Eliminação da Dupla Tributação

2. No caso do Brasil, a dupla tributação será evitada da maneira seguinte:

Quando um residente do Brasil receber rendimentos que, de acordo com as disposições desta Convenção, sejam tributáveis no Peru, o Brasil admitirá a dedução, do imposto sobre os rendimentos desse residente, de um montante igual ao imposto sobre os rendimentos pago no Peru, de acordo com as disposições aplicáveis da legislação brasileira.
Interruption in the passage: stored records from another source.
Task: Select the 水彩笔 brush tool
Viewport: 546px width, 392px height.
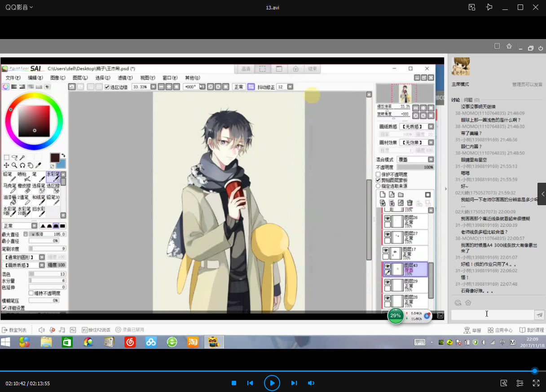Action: (x=53, y=177)
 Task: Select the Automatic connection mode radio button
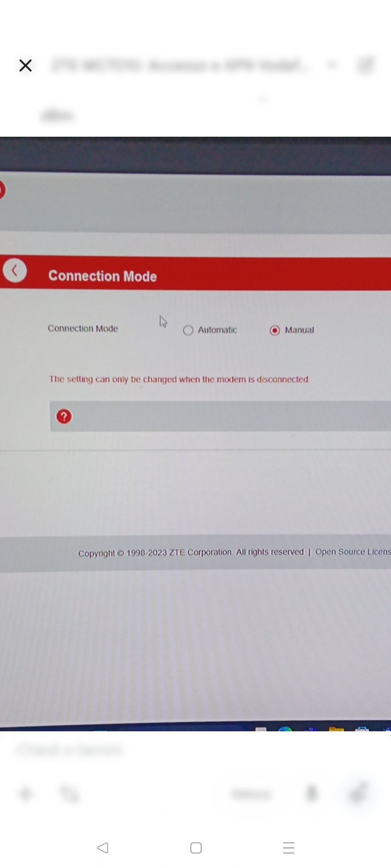tap(188, 330)
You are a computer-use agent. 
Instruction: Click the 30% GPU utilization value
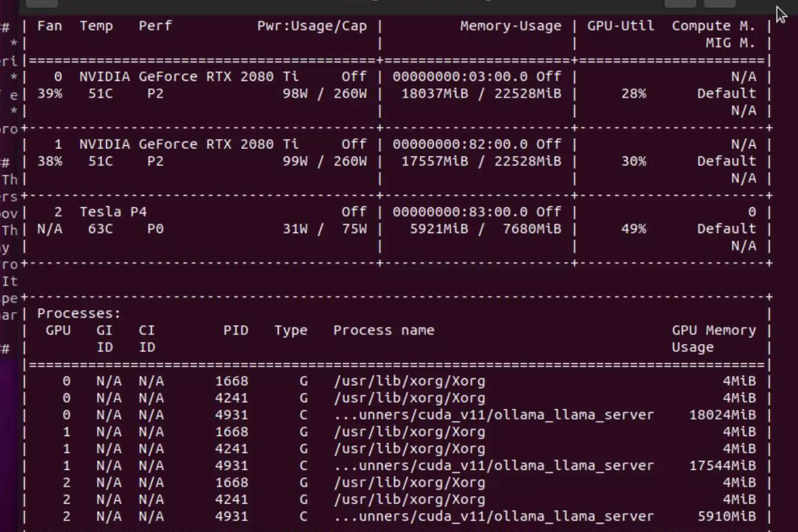click(x=633, y=161)
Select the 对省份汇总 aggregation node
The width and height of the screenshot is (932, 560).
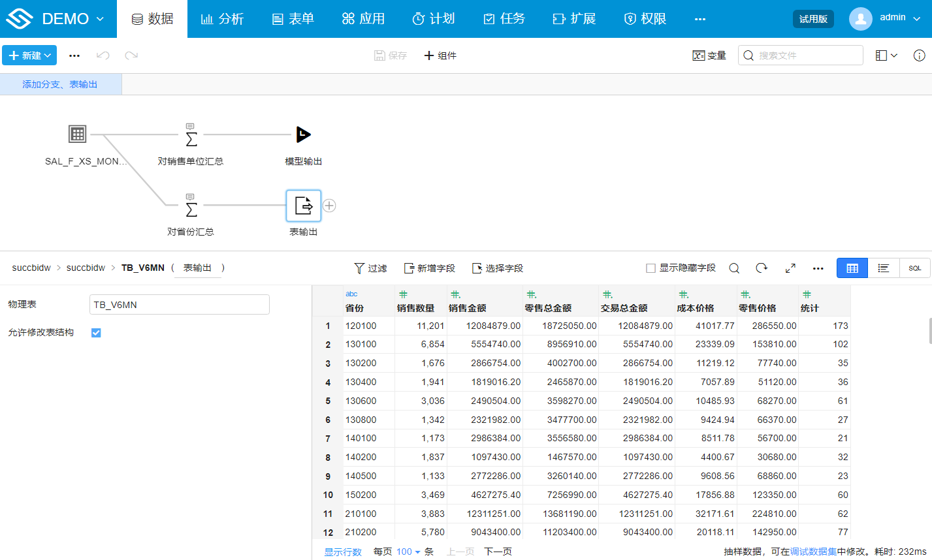(x=191, y=209)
Todavia, tal dedução não poderá exceder a fração do imposto sobre a renda, calculado antes da dedução, correspondente aos rendimentos tributáveis no Peru.

Como se vê, caso aplicadas as referidas disposições, as empresas brasileiras poderiam se aproveitar do imposto pago no exterior como forma de evitar a dupla tributação.Ocorre, contudo que a RFB entendeu que os benefícios decorrentes dos acordos de bitributação não seriam aplicáveis às empresas optantes pelo Simples Nacional, com base nos fundamentos a seguir expostos.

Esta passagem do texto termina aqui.